意志と意思はどう違うのか?
い‐し【意志】
〘名〙
①目的のはっきりした考え。あることをしたいという思い。こころざし。
*訓幼字義(1717)七
「意とは、意志とつづきて、心の内にたくわへおもふことなり」
〔淮南子−繆称訓〕
②(━する) 物事を思慮し、選択、判断して実行しようとする積極的な心ぐみ。また、その心ぐみを持つこと。特に、心理学で、知識、感情に対立する精神作用の一つ。

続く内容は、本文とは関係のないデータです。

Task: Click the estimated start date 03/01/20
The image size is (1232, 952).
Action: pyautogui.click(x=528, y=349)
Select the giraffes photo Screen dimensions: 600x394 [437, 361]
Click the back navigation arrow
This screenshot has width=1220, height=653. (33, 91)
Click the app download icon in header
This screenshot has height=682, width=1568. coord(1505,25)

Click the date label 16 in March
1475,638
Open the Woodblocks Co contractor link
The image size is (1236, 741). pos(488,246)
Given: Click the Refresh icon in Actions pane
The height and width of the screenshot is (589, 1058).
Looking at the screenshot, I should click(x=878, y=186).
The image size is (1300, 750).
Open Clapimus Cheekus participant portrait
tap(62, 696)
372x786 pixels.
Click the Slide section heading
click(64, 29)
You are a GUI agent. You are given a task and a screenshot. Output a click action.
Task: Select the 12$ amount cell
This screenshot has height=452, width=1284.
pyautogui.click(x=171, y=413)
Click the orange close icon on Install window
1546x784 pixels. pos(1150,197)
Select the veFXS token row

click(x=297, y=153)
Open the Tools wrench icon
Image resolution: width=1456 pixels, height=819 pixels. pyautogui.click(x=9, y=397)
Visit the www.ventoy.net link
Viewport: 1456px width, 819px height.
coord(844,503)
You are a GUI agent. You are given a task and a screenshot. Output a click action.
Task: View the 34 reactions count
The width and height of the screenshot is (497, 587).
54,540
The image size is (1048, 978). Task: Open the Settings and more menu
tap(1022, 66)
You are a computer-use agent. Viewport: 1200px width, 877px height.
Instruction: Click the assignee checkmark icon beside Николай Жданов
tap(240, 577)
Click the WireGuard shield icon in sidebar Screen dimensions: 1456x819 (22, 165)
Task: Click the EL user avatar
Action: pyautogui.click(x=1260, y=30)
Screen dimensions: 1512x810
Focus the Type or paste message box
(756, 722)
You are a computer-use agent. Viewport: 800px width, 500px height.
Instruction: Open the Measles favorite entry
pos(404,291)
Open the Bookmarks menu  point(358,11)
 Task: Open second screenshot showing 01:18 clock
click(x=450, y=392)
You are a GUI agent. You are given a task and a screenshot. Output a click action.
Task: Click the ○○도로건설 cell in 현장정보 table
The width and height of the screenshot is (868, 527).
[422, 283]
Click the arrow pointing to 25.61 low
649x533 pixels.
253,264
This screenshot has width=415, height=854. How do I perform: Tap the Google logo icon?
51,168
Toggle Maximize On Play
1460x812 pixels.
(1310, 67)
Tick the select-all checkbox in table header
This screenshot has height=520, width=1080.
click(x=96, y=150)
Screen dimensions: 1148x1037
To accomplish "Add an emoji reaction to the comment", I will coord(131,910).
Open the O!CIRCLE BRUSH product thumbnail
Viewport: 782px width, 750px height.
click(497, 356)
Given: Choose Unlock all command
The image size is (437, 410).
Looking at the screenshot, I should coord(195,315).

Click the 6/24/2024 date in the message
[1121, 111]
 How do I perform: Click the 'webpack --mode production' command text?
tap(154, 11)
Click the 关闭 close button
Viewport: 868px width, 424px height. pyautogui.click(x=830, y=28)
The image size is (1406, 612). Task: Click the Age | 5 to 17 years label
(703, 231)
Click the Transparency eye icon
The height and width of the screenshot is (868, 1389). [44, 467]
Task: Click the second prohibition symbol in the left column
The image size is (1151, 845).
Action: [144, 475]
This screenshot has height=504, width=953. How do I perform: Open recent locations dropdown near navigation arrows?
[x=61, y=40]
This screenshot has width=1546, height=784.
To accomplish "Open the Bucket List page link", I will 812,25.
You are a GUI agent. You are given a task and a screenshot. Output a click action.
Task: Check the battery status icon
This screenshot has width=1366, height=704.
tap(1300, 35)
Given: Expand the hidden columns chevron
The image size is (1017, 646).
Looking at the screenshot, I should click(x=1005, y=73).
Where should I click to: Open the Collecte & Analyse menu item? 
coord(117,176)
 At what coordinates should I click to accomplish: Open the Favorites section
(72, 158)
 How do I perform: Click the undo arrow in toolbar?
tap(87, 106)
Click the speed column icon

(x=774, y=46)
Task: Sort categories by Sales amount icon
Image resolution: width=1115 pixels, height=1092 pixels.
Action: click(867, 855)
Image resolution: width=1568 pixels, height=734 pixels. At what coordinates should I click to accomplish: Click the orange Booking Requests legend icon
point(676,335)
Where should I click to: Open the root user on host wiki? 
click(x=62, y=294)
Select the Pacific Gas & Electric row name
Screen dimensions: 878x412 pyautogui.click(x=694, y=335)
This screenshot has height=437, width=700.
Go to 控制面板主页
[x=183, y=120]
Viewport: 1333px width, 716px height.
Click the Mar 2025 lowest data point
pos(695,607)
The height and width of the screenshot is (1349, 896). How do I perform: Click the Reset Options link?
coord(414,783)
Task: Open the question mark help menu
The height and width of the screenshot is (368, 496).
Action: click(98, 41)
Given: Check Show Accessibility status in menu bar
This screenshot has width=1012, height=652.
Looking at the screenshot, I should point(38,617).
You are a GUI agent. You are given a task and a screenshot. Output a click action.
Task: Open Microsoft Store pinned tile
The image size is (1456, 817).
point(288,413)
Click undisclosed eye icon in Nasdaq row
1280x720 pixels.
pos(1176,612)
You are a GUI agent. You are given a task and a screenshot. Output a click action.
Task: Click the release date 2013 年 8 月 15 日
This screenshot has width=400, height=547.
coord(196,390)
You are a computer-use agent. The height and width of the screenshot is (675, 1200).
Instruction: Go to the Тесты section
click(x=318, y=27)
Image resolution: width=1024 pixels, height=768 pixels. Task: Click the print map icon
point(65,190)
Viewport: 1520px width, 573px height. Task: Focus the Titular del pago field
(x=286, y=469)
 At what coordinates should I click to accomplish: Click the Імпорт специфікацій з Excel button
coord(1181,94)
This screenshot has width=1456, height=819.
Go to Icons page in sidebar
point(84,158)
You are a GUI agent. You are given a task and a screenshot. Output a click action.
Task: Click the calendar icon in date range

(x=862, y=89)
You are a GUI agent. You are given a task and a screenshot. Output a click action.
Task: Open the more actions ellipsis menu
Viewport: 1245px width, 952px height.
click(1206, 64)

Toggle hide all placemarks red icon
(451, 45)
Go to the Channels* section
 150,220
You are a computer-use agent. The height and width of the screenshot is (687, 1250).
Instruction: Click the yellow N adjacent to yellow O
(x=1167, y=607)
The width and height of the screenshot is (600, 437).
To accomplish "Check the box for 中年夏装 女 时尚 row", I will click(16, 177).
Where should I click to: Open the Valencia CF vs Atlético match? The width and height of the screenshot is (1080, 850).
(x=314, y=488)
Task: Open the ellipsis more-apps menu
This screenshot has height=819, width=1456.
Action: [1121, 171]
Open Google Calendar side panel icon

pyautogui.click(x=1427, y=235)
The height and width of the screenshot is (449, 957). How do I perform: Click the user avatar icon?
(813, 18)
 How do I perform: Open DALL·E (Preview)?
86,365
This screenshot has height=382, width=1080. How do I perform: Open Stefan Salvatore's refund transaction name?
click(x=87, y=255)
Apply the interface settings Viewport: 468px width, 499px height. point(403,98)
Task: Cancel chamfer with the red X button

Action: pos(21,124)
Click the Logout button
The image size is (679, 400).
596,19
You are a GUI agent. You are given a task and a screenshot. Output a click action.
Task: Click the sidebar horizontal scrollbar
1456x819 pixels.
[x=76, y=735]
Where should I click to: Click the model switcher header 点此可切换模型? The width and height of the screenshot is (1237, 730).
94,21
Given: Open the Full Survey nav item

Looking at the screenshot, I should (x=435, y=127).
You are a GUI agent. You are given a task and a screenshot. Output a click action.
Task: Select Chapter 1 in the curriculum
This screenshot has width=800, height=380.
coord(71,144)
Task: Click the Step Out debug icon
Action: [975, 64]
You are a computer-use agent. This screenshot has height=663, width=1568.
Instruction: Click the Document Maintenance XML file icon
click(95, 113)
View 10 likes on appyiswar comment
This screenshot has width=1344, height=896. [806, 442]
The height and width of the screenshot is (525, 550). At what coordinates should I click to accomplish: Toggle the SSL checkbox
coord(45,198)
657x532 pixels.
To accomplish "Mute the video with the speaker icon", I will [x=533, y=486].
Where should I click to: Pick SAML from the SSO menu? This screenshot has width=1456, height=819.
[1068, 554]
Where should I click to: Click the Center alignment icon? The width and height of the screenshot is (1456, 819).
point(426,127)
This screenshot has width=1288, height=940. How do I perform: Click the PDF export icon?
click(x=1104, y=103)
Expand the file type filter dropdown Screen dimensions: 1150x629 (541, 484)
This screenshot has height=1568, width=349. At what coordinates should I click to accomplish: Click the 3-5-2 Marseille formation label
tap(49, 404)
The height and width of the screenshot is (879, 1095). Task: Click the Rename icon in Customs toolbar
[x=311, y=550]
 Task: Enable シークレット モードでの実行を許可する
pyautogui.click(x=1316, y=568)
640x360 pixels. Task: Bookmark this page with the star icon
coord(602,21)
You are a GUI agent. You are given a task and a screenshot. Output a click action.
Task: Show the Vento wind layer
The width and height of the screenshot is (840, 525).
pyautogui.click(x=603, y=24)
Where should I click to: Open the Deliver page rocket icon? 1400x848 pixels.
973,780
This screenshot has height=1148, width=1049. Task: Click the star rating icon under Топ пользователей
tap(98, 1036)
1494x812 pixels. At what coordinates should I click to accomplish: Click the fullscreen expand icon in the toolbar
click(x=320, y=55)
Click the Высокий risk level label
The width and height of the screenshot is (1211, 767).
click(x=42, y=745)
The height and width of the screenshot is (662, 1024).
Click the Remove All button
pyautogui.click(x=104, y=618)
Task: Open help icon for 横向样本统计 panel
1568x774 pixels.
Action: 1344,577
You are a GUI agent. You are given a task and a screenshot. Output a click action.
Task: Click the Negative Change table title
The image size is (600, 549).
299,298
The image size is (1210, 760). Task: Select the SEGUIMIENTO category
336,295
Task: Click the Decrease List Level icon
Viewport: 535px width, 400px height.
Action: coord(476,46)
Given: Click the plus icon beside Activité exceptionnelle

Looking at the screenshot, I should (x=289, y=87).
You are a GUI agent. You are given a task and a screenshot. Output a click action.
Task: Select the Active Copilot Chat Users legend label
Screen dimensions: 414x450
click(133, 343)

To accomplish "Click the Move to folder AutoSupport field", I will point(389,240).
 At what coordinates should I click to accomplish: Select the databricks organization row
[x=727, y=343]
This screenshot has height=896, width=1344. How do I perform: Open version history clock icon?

〔哲学字彙(1881)〕
*葛飾砂子(1900)〈泉鏡花〉八
「随分気の確な女、むづかしく謂へば意志が強いといふ質たちで」
*青鬼の褌を洗ふ女(1947)〈坂口安吾〉
「私が意志して生れたわけではないのだから」
③哲学で、多くの動機、目標、手段から一つを選択し、その実現を意欲すること。広義にはある目的を実現しようとする人間または人間集団の、行動を触発する過程または原因をいう場合もある。
語誌日本では、「哲学字彙」(一八八一)に収録され、定着を見た。明治中期から後期にかけて 「意思」との混同が起こったが、「意志」は、主に哲学、心理学また、日常生活で、「意思」は主に法律関係で多く用いられ、今日に至る。